YOUR INSTRUCTIONS:
Please, starting at the line that contains "Click the Sim", reproduce every line exactly until the records run out, skipping all pictures.

Items listed in a dataset:
┄┄┄┄┄┄┄┄┄┄
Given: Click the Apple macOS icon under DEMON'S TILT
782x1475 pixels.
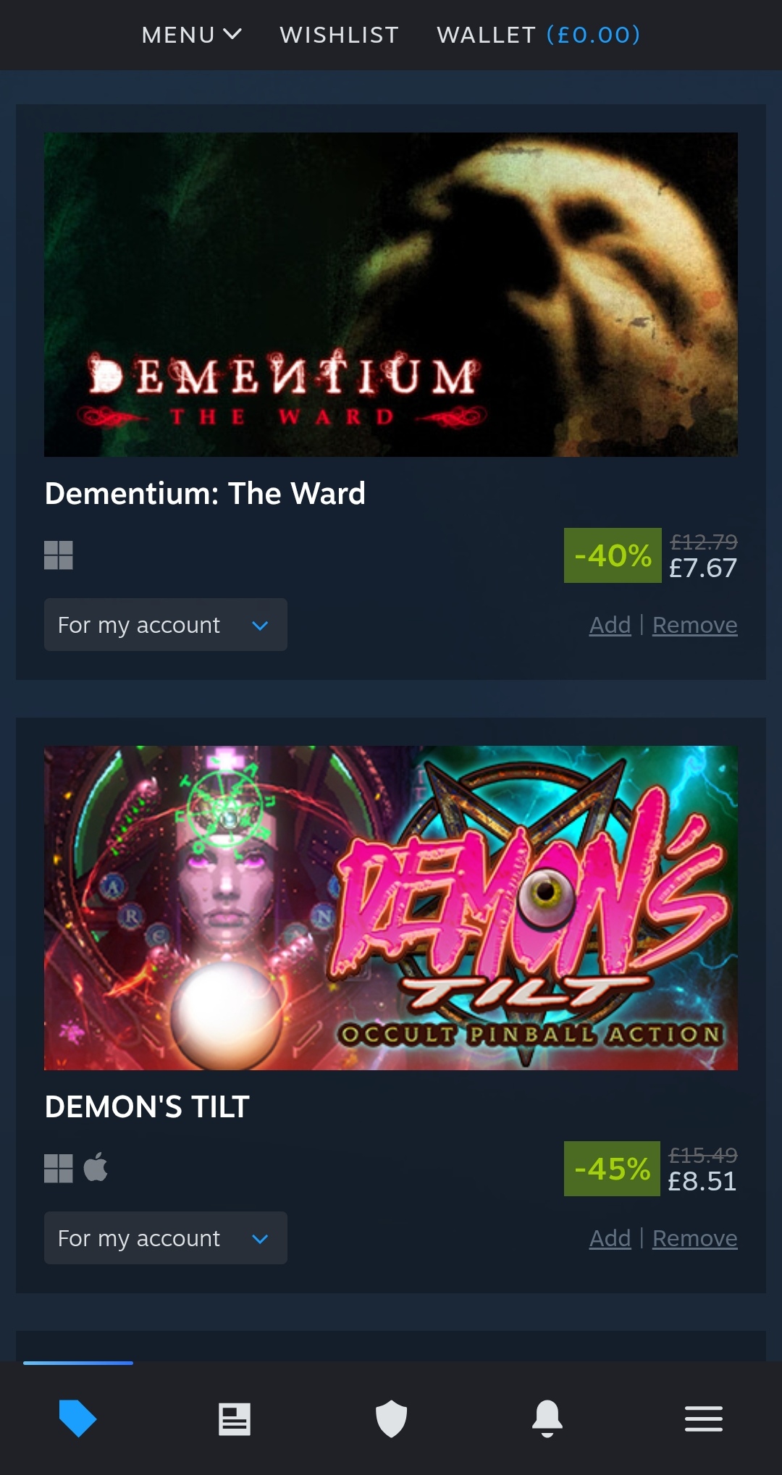Looking at the screenshot, I should tap(96, 1167).
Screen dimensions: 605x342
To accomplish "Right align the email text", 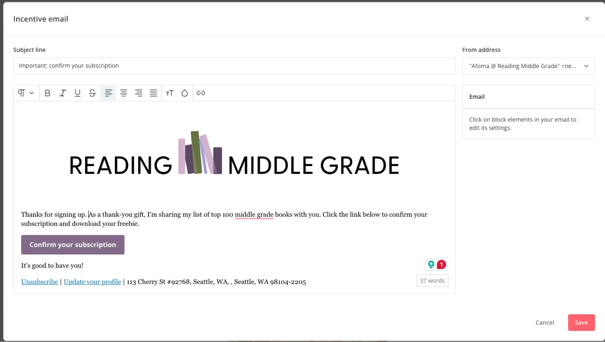I will pos(139,93).
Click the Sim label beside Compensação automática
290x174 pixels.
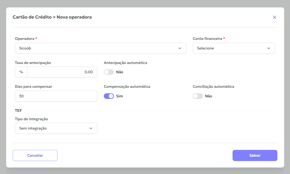tap(120, 96)

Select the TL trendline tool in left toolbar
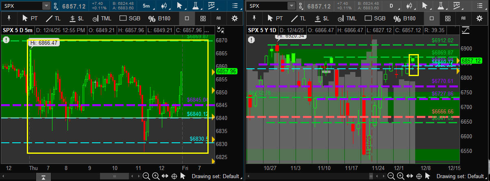52,18
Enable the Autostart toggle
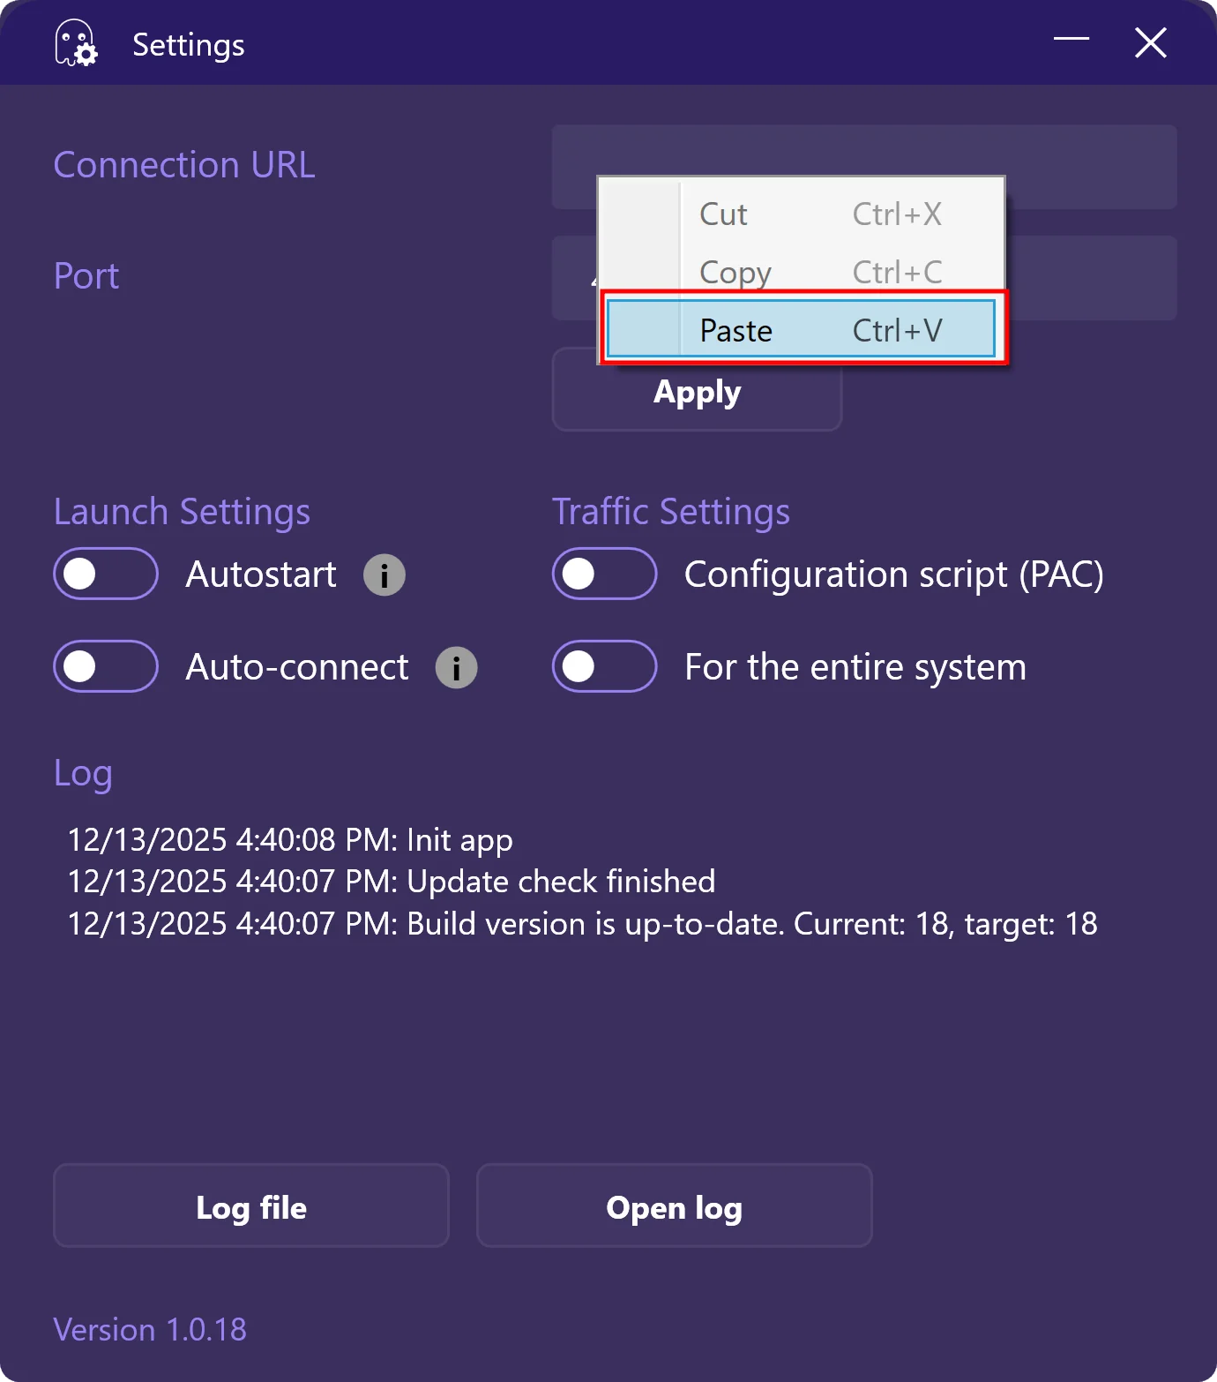Viewport: 1217px width, 1382px height. pos(106,575)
┄┄┄┄┄┄┄┄┄┄
EXERCISE SOLUTION:
Click the Sim label beside Compensação automática
290x174 pixels.
tap(120, 96)

Select the TL trendline tool in left toolbar
52,18
Enable the Autostart toggle
Viewport: 1217px width, 1382px height. pos(106,575)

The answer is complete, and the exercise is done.